The intractable problem faced by the U.S. in particular, with intense economic pressures from rising competitors and an economy built on the premise of endless cheap oil, is that it is the country least capable of making concessions at climate talks.

As a result, U.S. government representatives are constantly hunting for allies among other major polluting countries to bribe or browbeat into obstructing, watering down and delaying any and all action toward a binding climate treaty.

Whatever the change in language, this is as true of Obama's administration as it was of George W. Bush's. It appears that in Durban, the U.S. will this time collaborate with major coal producer and nuclear ally India, with the likely help of Russia and Japan, in order to block any attempt by vulnerable states to take firmer and quicker action to reduce emissions.
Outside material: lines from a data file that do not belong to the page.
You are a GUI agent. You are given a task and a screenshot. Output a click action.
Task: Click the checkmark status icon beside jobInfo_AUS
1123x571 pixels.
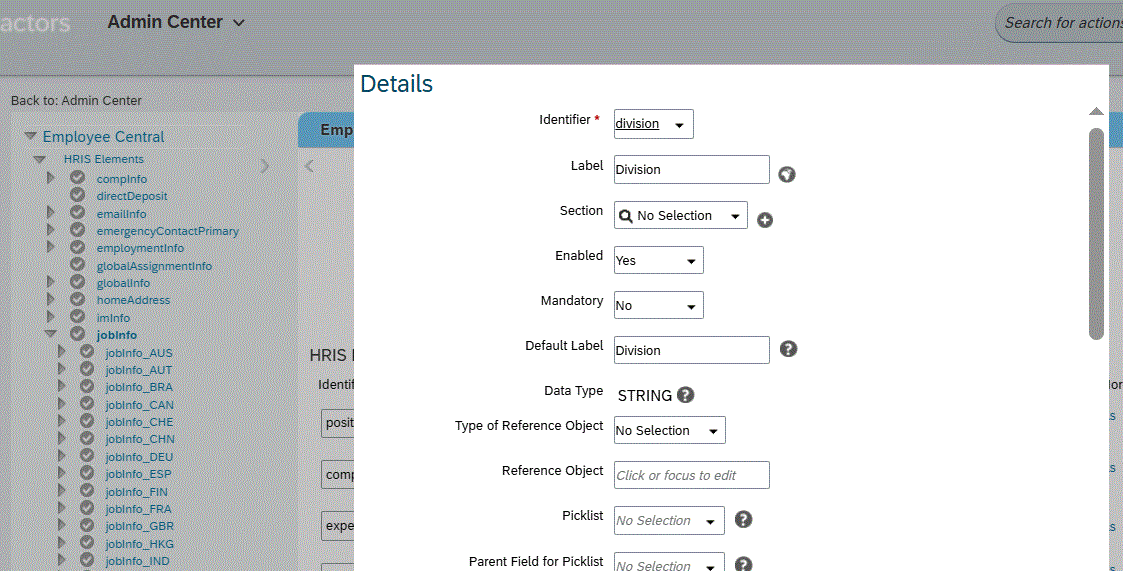[x=87, y=353]
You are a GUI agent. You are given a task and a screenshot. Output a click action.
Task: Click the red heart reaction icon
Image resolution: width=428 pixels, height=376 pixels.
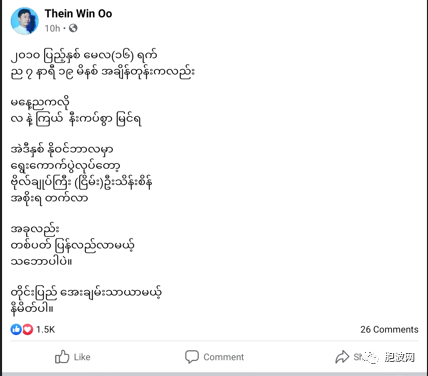(x=28, y=329)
As some nations become desperate in the face of climate change and influenced by the Occupy movement for change, some may attempt to force the issue against the interests of the major emitting countries. In an exciting example of this, the former president of Costa Rica, José María Figueres, has called for vulnerable countries to "Occupy Durban" to force more serious negotiations.

Climate protesters outside the conference in Durban can use this potential split to make their own push for tighter emissions controls and a shift away from fossil fuels, just as global justice protesters did in Seattle in 1999, which led to the collapse of international trade talks.

However, it is clear that if we want real change with regard to climate negotiations, we need a more thoroughgoing strategy. While we should continue to protest outside of climate talks, we need to direct our energies to where we are more able to effect change, which is on the national level.

And if we really want to save our world, we need to see fighting for real reforms and the reining in of corporate power not as an endpoint, but as a stepping stone toward a completely different society. That new society must be one that, in contrast to a capitalist system based on endless growth, competition in pursuit of profit, exploitation, oppression and imperial warfare, will be based on real democracy and cooperation between all people and the planet we depend on. For that, we will need a revolution.